**Provided material**
══════════════════════════════
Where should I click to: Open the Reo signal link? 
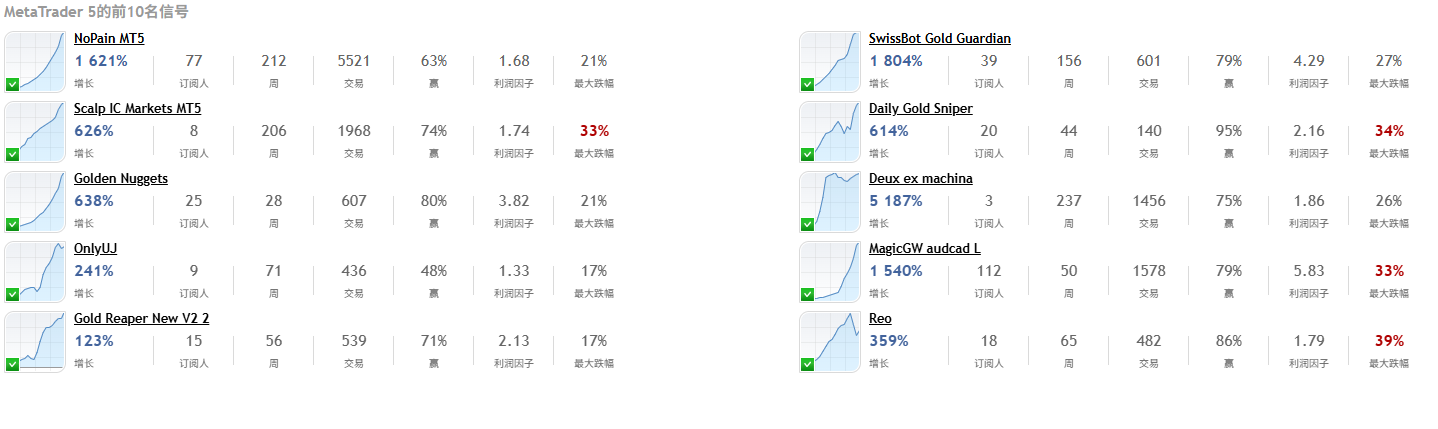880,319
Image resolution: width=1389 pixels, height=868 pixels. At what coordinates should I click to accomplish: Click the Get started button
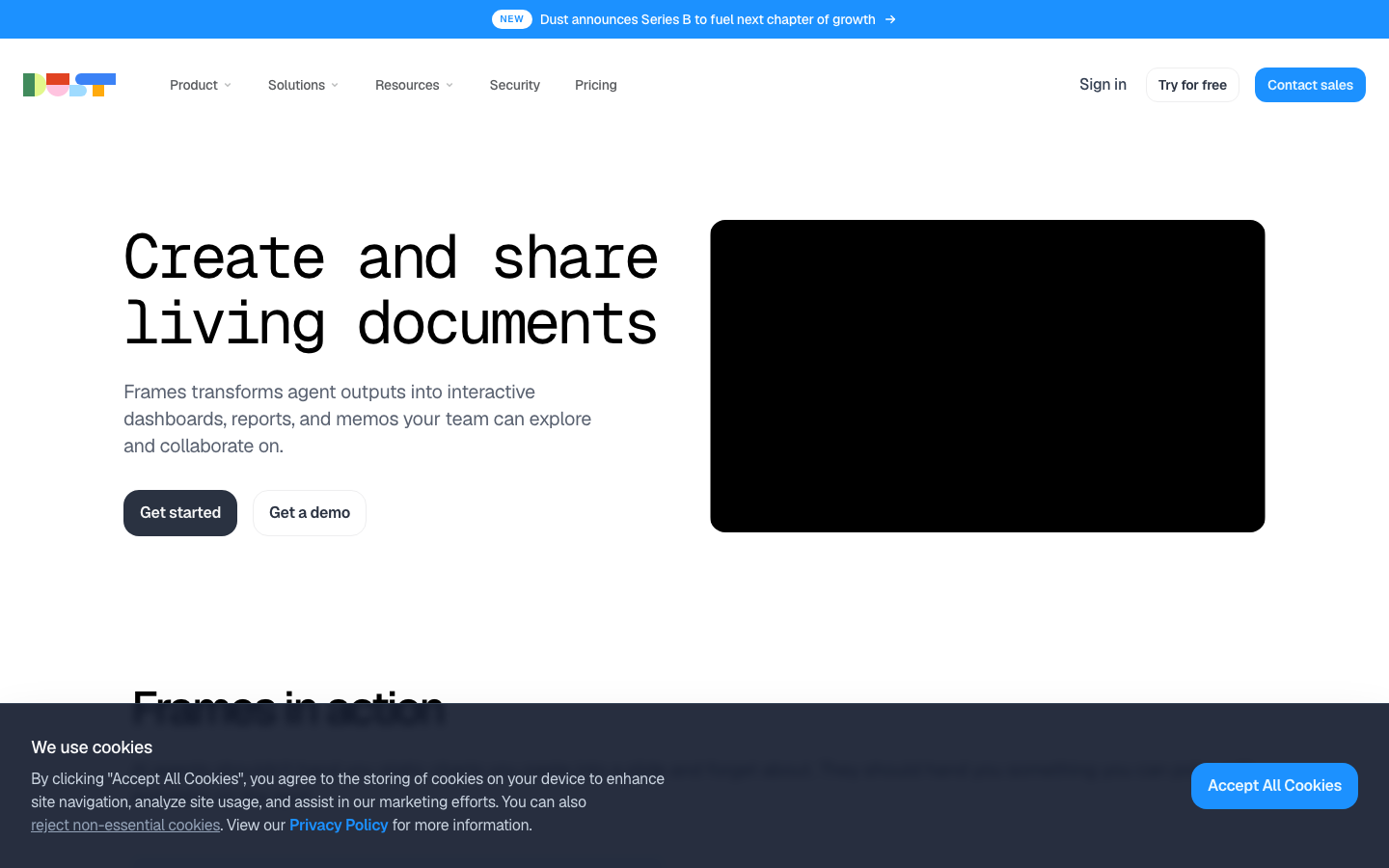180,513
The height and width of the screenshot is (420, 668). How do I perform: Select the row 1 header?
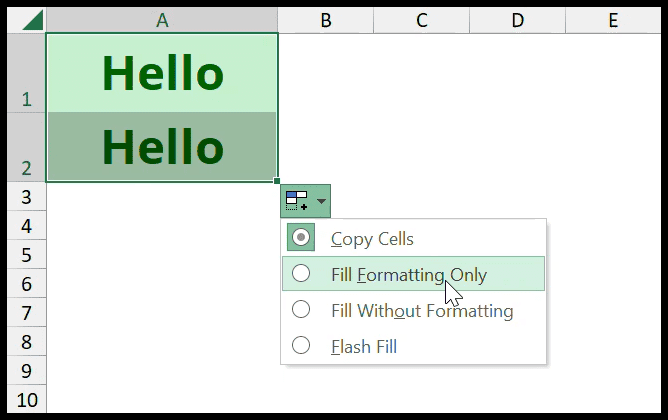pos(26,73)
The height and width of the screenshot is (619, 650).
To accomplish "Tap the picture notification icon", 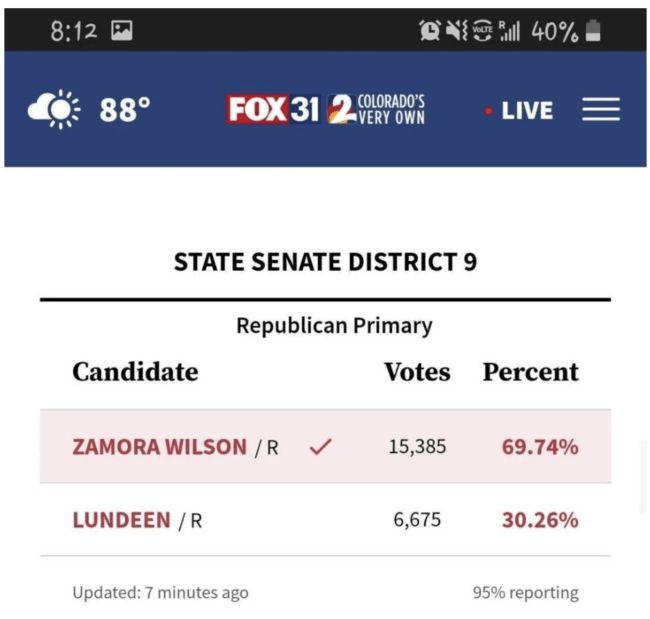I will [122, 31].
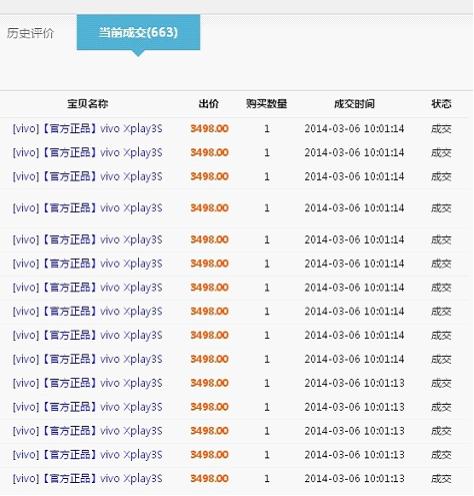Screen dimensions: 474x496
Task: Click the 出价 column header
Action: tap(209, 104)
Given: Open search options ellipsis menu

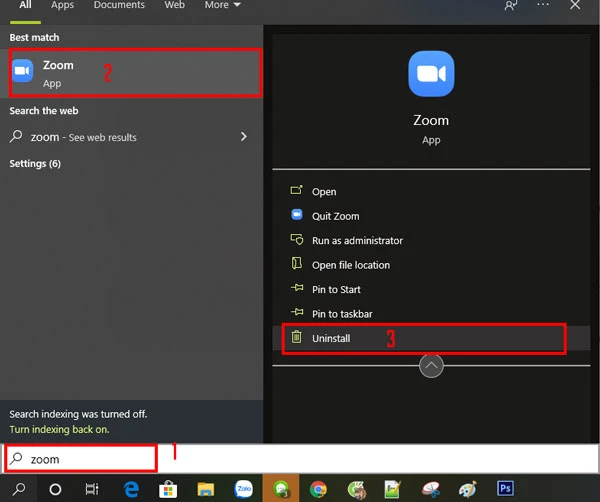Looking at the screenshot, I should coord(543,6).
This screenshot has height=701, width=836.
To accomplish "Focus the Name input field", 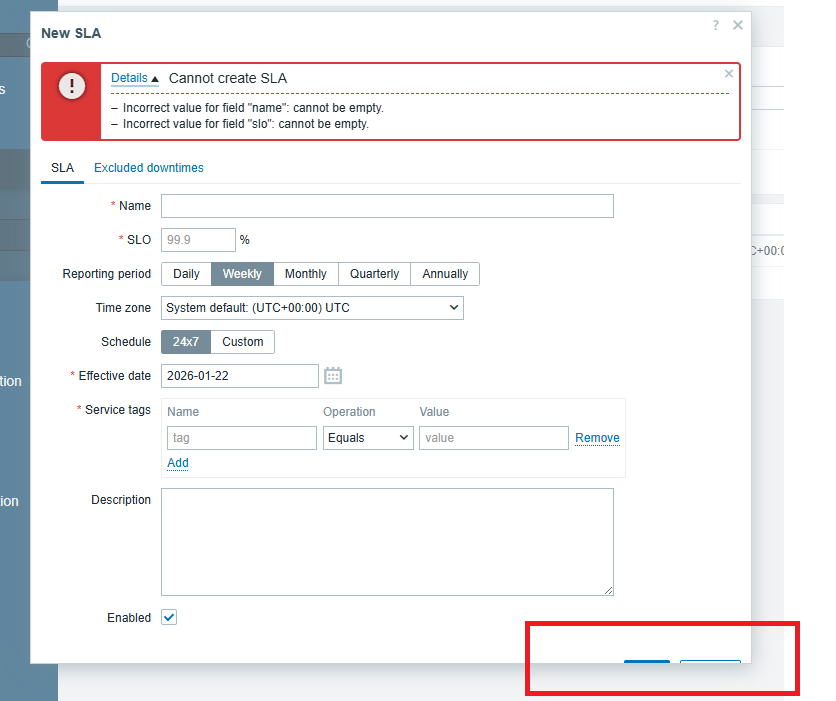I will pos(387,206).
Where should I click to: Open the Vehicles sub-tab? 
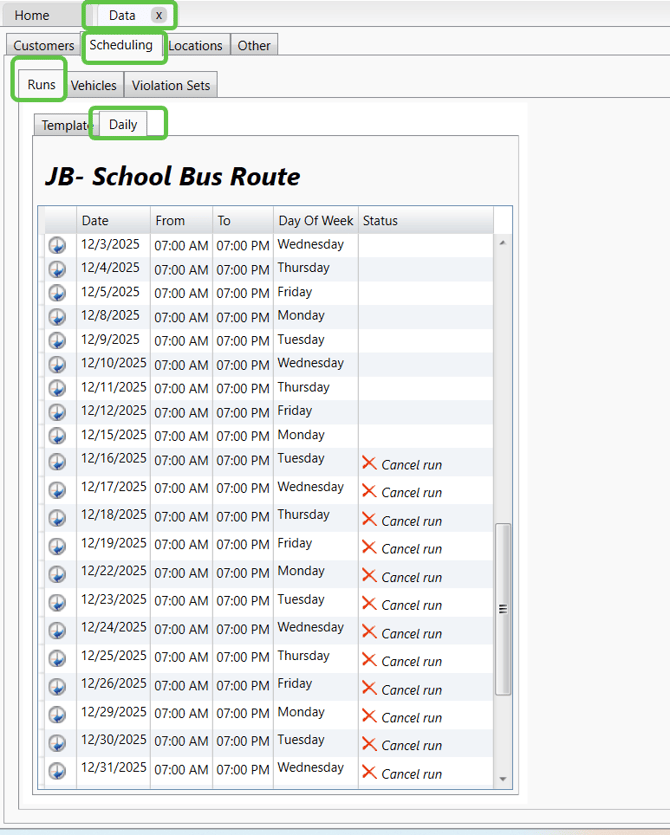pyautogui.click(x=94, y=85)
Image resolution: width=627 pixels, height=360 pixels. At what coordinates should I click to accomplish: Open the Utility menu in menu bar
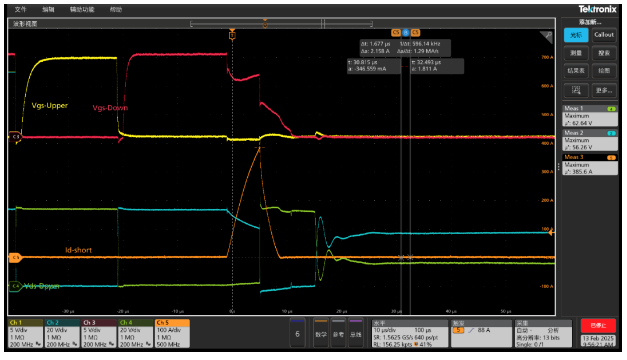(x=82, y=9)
══════════════════════════════
**About this exercise**
Write out exactly the lines from the line holding "Where should I click to: Open the Vehicles" through the last line of the records above, inclusive, and nothing more. Leave out the pictures.

**Response to the task**
Where should I click to: Open the Vehicles sub-tab? 
pyautogui.click(x=94, y=85)
Image resolution: width=627 pixels, height=360 pixels. At what coordinates should I click to accomplish: Open the Utility menu in menu bar
(x=82, y=9)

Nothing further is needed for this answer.